If you wish to exercise any of these rights, please contact us using the contact details provided below.

7. Data Security

We take the security of your personal data seriously and use appropriate technical and organizational measures to protect it against unauthorized access, loss, or destruction. This includes using encryption, firewalls, secure servers, and access control mechanisms.

However, please note that no method of data transmission over the internet or electronic storage is entirely secure. While we strive to protect your personal data, we cannot guarantee absolute security.

8. Cookies and Tracking Technologies

We use cookies and similar tracking technologies to enhance your experience on our website, analyze how our website is used, and improve our services. Cookies are small text files that are stored on your device.

You can control and manage cookies through your browser settings. However, please note that blocking certain cookies may affect the functionality of the website.

For more details on how we use cookies, please refer to our Cookie Policy.
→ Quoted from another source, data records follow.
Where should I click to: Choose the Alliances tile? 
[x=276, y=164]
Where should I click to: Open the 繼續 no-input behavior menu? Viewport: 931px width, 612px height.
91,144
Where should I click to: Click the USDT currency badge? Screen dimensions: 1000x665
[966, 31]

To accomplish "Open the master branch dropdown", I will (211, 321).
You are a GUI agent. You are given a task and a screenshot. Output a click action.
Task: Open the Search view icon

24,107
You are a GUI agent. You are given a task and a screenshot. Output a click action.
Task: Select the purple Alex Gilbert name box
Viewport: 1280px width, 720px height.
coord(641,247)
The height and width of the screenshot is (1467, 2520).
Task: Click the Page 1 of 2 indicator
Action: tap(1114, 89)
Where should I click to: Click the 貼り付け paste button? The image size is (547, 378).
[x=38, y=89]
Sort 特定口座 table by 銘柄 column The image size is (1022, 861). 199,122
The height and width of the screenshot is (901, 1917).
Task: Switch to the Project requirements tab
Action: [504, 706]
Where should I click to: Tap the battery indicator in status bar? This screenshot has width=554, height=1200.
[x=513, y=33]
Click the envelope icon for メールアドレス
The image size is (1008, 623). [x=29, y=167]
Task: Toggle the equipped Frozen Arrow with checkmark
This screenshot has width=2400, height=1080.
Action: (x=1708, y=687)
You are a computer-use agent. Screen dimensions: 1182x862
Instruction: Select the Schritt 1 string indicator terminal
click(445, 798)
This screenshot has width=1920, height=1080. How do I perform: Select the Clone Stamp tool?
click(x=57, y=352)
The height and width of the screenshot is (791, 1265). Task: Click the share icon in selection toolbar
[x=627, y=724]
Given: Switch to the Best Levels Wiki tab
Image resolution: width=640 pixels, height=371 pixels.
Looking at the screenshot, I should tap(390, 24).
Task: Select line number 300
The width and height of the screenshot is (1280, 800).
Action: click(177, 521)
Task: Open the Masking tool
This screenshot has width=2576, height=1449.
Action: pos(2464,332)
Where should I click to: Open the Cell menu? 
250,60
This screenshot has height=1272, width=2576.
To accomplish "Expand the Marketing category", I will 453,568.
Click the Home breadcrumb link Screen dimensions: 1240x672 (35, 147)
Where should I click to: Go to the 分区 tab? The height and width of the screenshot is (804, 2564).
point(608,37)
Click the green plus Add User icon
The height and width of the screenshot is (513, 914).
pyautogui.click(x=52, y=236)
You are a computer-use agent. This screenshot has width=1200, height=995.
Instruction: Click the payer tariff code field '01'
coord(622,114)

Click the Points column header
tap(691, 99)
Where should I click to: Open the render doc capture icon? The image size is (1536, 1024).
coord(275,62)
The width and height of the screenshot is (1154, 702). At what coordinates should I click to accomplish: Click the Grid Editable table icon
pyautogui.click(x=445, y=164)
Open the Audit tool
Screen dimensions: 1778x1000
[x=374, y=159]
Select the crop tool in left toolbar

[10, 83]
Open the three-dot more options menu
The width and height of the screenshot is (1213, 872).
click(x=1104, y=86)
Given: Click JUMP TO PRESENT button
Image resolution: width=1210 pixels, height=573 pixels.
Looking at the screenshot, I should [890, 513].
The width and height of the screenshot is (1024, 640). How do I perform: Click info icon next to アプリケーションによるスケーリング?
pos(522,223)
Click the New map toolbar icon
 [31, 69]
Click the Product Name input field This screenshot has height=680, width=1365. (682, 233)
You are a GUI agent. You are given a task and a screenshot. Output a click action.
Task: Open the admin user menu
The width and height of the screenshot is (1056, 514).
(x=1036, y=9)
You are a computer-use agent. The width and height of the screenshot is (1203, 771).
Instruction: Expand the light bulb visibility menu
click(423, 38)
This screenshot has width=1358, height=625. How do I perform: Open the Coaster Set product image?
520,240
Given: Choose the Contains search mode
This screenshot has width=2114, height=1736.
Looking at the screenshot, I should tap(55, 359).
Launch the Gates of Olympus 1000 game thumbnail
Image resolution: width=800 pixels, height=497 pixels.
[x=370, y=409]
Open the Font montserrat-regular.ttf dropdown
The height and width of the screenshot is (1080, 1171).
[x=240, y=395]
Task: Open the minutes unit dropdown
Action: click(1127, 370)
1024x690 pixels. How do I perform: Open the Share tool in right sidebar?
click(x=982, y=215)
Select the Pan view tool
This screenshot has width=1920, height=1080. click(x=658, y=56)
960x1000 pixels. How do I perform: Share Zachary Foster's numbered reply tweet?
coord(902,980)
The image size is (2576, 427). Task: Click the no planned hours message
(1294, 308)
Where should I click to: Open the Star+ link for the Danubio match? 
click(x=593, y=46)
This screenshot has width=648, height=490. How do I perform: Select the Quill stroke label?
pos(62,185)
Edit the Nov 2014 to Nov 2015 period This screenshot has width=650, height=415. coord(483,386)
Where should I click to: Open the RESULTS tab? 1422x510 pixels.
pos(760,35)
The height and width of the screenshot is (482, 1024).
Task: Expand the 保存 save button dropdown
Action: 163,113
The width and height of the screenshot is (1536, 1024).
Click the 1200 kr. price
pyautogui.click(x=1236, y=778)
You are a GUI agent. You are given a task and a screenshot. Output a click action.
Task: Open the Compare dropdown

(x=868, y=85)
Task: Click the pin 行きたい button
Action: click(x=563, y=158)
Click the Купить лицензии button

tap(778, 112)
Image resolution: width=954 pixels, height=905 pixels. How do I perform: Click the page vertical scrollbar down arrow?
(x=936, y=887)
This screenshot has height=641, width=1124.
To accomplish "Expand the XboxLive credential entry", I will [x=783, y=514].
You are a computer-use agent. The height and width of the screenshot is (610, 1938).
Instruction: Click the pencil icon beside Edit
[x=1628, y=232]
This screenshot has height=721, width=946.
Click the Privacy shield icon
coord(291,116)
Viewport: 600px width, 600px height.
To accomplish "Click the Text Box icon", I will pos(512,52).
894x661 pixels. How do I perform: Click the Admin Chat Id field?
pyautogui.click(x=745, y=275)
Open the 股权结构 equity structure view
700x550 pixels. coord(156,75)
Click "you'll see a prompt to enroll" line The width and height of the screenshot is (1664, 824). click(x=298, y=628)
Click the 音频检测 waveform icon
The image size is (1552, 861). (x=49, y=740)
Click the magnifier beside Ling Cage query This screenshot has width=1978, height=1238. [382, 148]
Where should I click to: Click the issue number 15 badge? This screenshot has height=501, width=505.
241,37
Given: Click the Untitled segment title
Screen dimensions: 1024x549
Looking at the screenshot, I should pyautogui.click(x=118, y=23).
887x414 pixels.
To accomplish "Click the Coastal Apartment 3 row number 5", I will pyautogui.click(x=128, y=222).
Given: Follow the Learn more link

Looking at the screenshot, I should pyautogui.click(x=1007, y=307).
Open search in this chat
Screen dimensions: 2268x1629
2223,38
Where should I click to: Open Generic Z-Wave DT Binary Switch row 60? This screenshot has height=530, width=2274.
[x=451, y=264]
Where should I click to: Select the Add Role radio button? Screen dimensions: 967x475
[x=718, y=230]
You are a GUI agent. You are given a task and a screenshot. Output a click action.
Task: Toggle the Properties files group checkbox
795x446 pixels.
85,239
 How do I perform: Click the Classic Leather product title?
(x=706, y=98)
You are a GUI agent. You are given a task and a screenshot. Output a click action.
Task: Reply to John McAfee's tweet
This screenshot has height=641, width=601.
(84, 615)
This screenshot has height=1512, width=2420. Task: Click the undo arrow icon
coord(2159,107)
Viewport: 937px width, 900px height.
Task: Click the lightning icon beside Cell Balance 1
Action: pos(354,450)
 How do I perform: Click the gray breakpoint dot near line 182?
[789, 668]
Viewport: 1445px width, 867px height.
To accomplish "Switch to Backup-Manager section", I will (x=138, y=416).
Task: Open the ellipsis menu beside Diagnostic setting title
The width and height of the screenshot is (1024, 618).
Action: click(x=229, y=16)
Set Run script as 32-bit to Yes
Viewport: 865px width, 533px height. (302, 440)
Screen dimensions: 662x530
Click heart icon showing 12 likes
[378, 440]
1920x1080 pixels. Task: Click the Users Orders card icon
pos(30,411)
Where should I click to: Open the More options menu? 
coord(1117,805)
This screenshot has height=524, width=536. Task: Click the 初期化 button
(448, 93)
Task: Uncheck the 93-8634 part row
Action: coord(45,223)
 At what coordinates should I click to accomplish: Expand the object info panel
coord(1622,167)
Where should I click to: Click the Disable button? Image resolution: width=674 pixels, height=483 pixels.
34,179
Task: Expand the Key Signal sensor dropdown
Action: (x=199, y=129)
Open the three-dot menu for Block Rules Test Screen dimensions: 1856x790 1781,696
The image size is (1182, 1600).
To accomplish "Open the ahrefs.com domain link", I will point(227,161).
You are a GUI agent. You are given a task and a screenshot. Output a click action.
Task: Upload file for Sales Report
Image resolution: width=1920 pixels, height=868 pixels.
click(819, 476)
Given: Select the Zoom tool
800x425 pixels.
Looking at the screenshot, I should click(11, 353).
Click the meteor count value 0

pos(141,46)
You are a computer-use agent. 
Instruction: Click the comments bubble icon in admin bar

9. International Transfers of Data

As a UK-based company, we process personal data primarily within the UK. However, some of our third-party service providers may be based outside the UK or European Economic Area (EEA). If your data is transferred outside the UK or EEA, we ensure that the recipient has adequate safeguards in place, such as Standard Contractual Clauses, to protect your data.

10. Updates to This Privacy Policy

We may update this Privacy Policy from time to time. Any changes will be posted on this page with an updated “Last Updated” date. We encourage you to review this Privacy Policy periodically to stay informed about how we are protecting your personal data.